The present invention is not limited to the above embodiments, and various modifications can be made without departing from the scope of the invention.

[0030]

As described above, according to the present invention, a fuel cell is provided and a failure of an AC power supply or a voltage drop of a power storage device is detected.
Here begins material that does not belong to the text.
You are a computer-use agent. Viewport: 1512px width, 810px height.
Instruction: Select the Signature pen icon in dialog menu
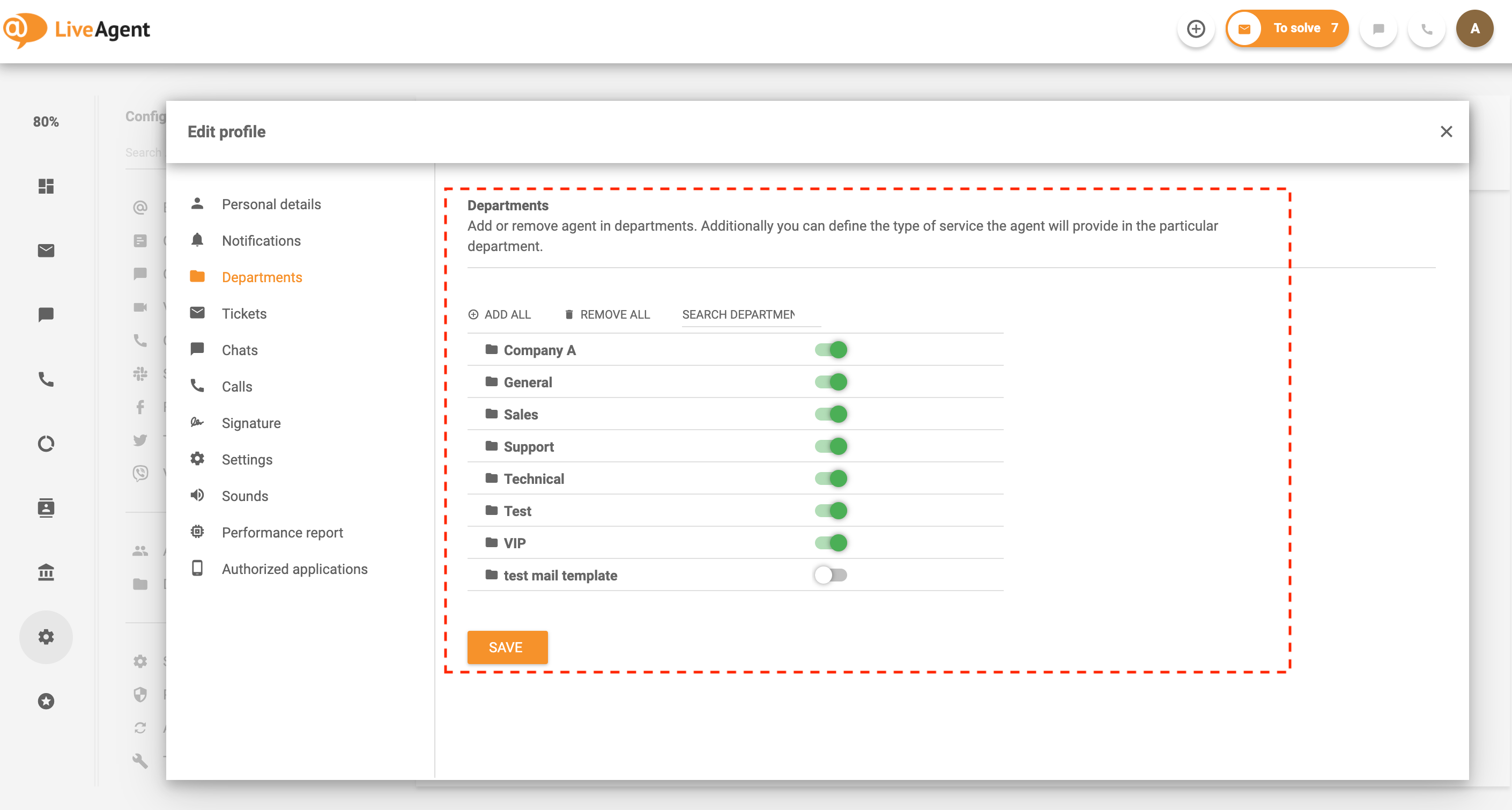pos(251,422)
Since the voltage is supplied, it is possible to provide an AC uninterruptible power supply system in which the backup time can be increased without increasing the capacity of the power storage device.

[Brief description of the drawings]

FIG. 1 is a block diagram showing a configuration of a first embodiment.

FIG. 2 is a diagram for explaining the operation of the first embodiment.

FIG. 3 is a block diagram showing a configuration of a second embodiment.

FIG. 4 is a diagram for explaining the operation of the second embodiment.

FIG. 5 is a block diagram showing a configuration of a conventional device.

[Explanation of symbols]

 DESCRIPTION OF SYMBOLS 1 ... AC power supply 2 ... Rectifier 3 ... Power storage device 4 ... Inverter 10 ... Fuel cell 12 ... Detector (detection means)

 ──────────────────────────────────────────────────続 き Continuing on the front page (72) Inventor Tadakazu Aoki 3-4-1 Shibaura, Minato-ku, Tokyo Inside NTT Facilities Corporation (72) Inventor Seiichi Muroyama 3-4-1 Shibaura, Minato-ku, Tokyo No. 1 F-term in NTT Facilities (reference) 5G015 FA08 GA04 GA07 HA04 HA14 JA06 JA32 JA34 JA52 JA64

Claims (2)

[Claims] 1. A rectifier for converting a voltage of an AC power supply into a DC voltage, a power storage device connected to the rectifier, a fuel cell activated by receiving an operation signal and outputting a DC voltage, A rectifier, the power storage device, and an inverter that is connected to the fuel cell and that converts an output voltage of the rectifier, or a voltage of the power storage device, or an output voltage of the fuel cell into AC power; Detecting means for detecting a voltage drop of the power storage device and issuing an operation signal to the fuel cell at the time of the detection, and supplying an output of the inverter to a load. 2. The AC uninterruptible power supply system according to claim 1, wherein the fuel cell includes a replaceable hydrogen cylinder, and operates using hydrogen filled in the hydrogen cylinder as a fuel. Uninterruptible power system.